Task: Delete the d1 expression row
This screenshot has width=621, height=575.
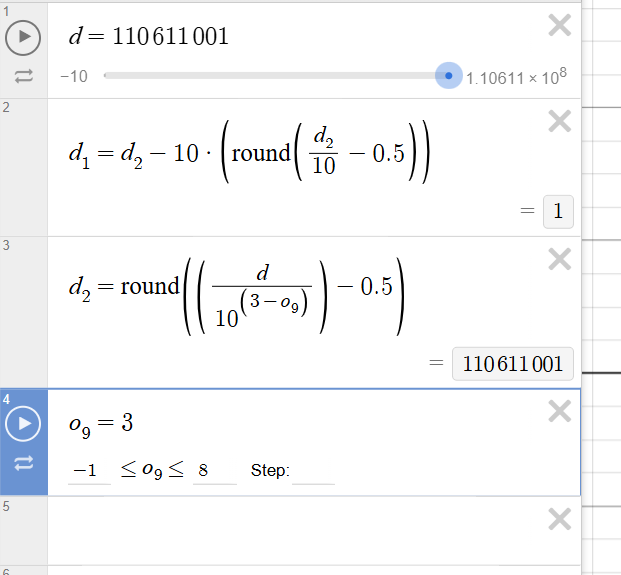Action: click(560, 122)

----------

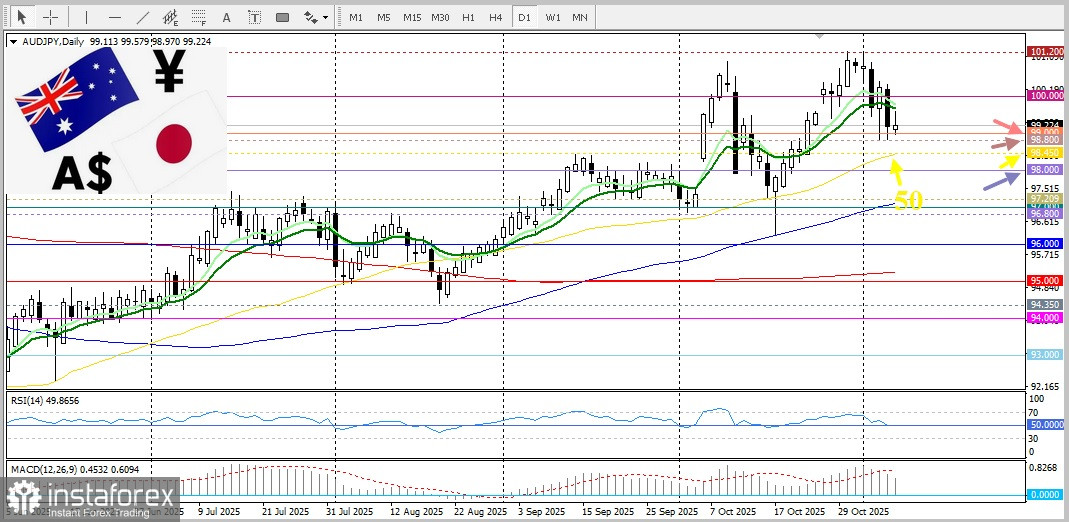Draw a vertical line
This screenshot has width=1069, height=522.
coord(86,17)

----------

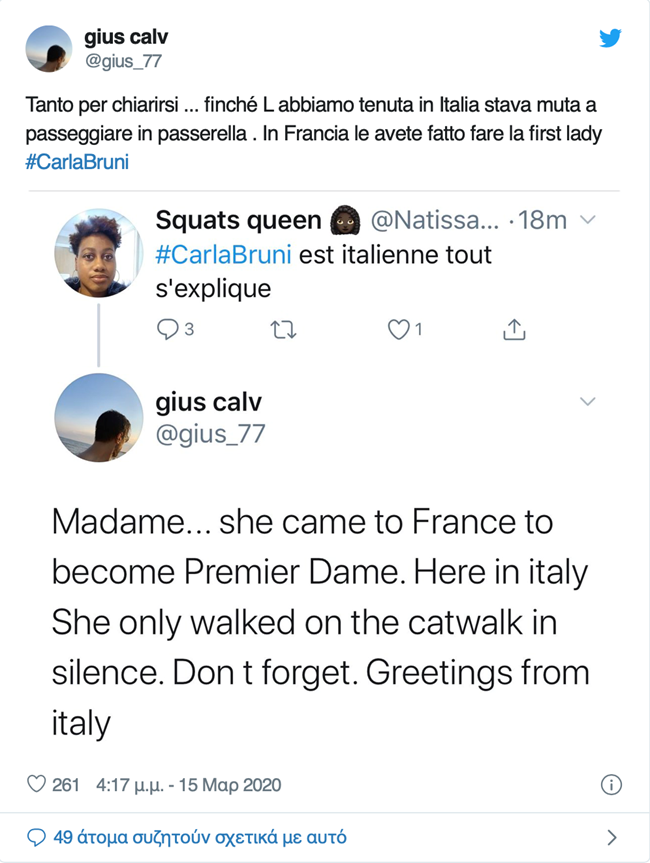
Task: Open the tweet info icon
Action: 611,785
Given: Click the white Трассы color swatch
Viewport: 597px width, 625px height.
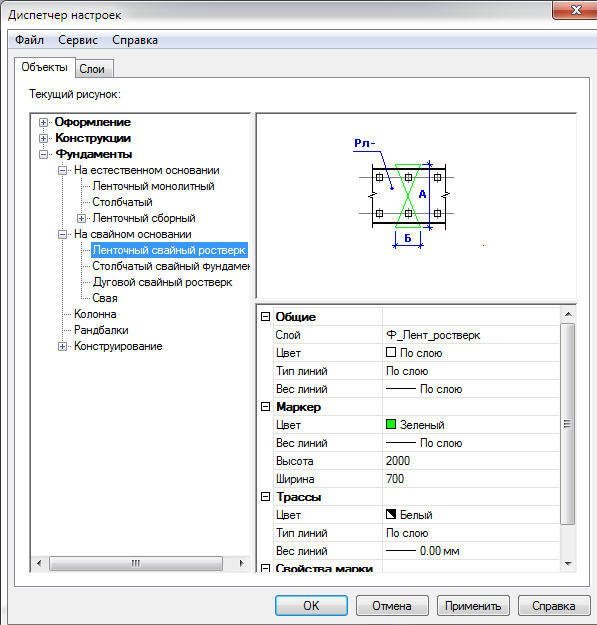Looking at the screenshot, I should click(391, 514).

----------

Copy the lines from the one with "Task: Delete the d1 expression row" to the one with "Action: click(560, 122)", both included, and keep the pictures out of your copy.

Task: Delete the d1 expression row
This screenshot has width=621, height=575.
Action: click(560, 122)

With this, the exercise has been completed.